И пока они входили в бар с запотевшими стеклами, переполненный шумными людьми, они чувствовали себя какими-то переломанными. Как куклы.
Она выслушала его, потому что ему не удавалось обуздать образы. Он рассказал обо всем. Эти образы долбили его. Мумия. Ребенок. Мумия. Ребенок. Маура приласкала его, но не смогла сосредоточиться на нем: она думала о Луке.
Когда он закончился, этот поток слов — Маура временами делала вид, что их слушает, но на самом деле даже не воспринимала, — в нескольких сантиметрах от их подбородков стоял дымящийся кофе, испаряясь им в лица, оседая капельками. Некоторое время они сидели молча, и Давид понял, как прекрасно, что здесь, с ним, Маура и ребенок, который еще даже не ребенок, а маленькое теплое нечто, которое уже что-то смутно ощущает. Маура была неразговорчива. С тех пор, как забеременела, она стала говорить все меньше и меньше. Он думал, что это страх перед новым приступом. Он думал, что ребенок излечит ее. Но это было не так.
Он попросил у нее прощения. Маура удивилась. Он просил прощения за то, что рассказал о мертвом ребенке, о мумии из архива.
Маура улыбнулась, взгляд ее был далеким. Она погладила его по голове.
Потом заговорила она:
— Сегодня я иду к гинекологу.
Монторси гинеколог представлялся стариком с колготками на лице, и голос его дрожал — возможно, из-за полипов в горле.
— Что за исследование ты должна пройти?
— Хм… Думаю, пальпация. Думаю, пощупает немного. Ничего серьезного.
— May… — Он хотел рассказать ей об Арле, о Болдрини, о неоновом свете в своем кабинете. Но лучше промолчать. Ему с трудом удавалось владеть собой.
Маура посмотрела на него. Он выглядел выбитым из колеи.
— Успокойся, Давид. Оставь это расследование. И без него у тебя дел хватает. Успокойся…
— Нет даже никакого предлога, чтобы держать его в отделе расследований, это дело. Я передам его в полицию нравов. Дело в том, что у меня что-то не сходится. Зачем закапывать ребенка под плитой, ночью?
— Но ты же искал, Давид. Там ничего не было…
— Там не было данных о партизанах. Я ничего там не раскопал, но это только на данный момент, однако…
Она была в нетерпении. Разозлилась. Но он не замечал этой злобы.
— Тогда не сдавай его в архив, это дело…
Он положил ей голову на плечо. Маура машинально отреагировала, прижав его голову к себе. Они съежились друг возле друга, как псы, когда мороз сильный.

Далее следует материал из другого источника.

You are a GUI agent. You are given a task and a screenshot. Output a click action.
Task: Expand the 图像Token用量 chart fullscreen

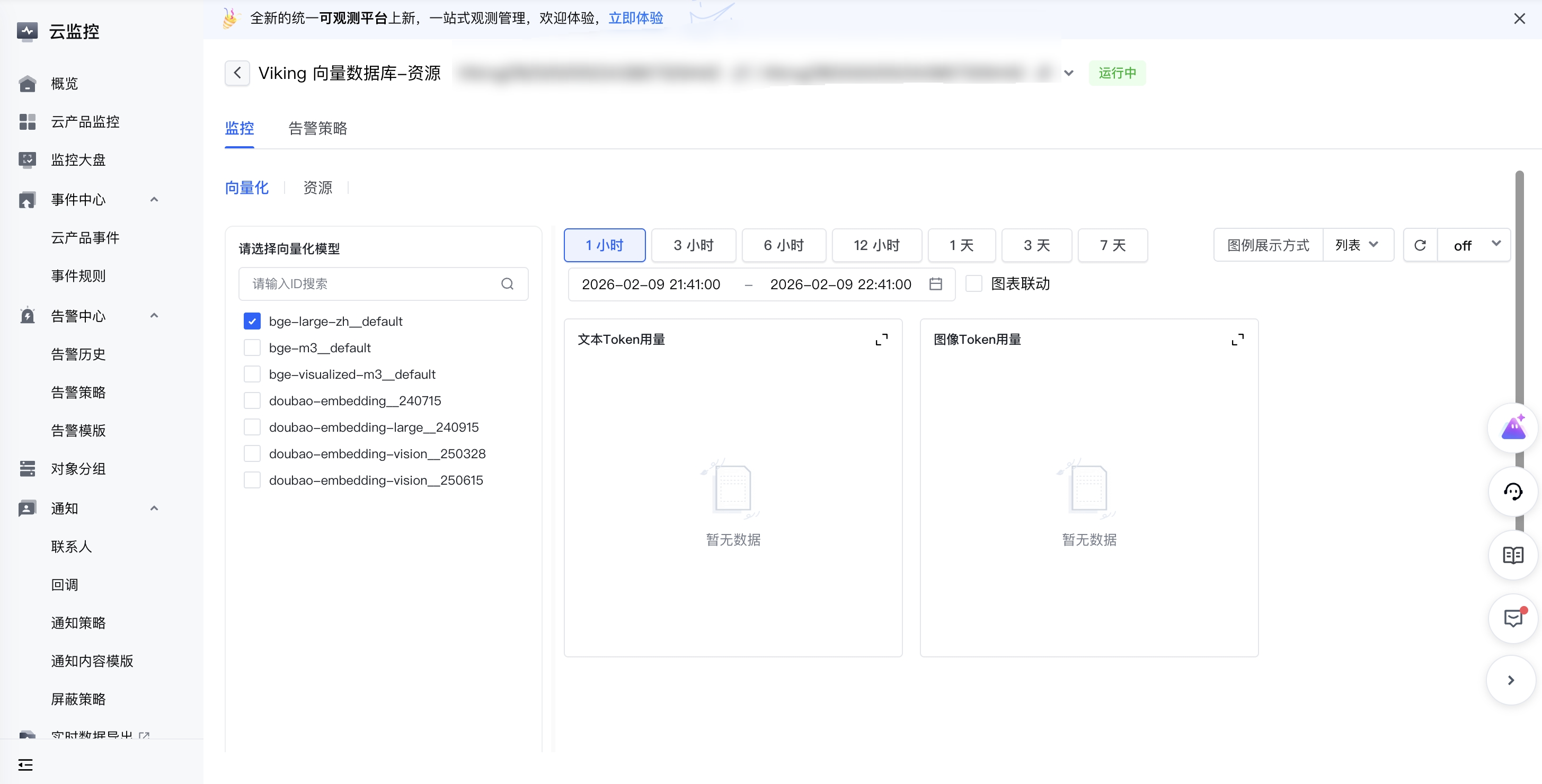click(1237, 340)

Монторси вернулся в управление. Решил дать себе еще неделю — потом он передаст все Болдрини и его ребятам, в полицию нравов, и для отдела расследований дело будет закрыто. Его сдерживала не столько интуиция. Скорее минеральная пустота в той раке, отсутствие улыбки у ребенка с фотографии на стене, как раз напротив высохшей мумии, — мертвый спутник перед огромной живой планетой. Что же до карточек, до всех этих формуляров, заполненных мелким почерком, шуршащих в удушливой, молчаливой тьме металлических ящиков… В конце концов, надо было проверить всего пару дат. В историческом архиве Сопротивления он обрел больше сомнений, чем информации. Но в конечном счете известия о расстреле партизан можно было с успехом восстановить по газетам. В «Коррьере» был один журналист (он попытался вспомнить имя, но имя не приходило… он думал, искал, но оно не являлось…), к которому он когда-то уже обращался с запросом. Когда ж это было? Может, по делу об убитой проститутке в Комазине, когда ему нужны были имена двух молодчиков Баронессы, тех двоих, что пытались совершить грабеж и чьи карточки не находились, — это произошло несколько лет назад… Как же зовут этого типа из «Коррьере»? Может, он даже не журналист?
Монторси устал. А этой ночью, наверно, снова не заснет: в половине пятого встанет, уже окончательно проснувшись, сядет на кухне, при бледном свете, прислонившись к холодному кафелю стены.
Чертова бессонница.
Он решил, что оставит дело у себя.
Сегодня утром мне доли почитать эти впечатления Леопарды о Милане в письмах. Своему брату он пишет: «По первости мне кажется, что здесь нельзя прожить и недели».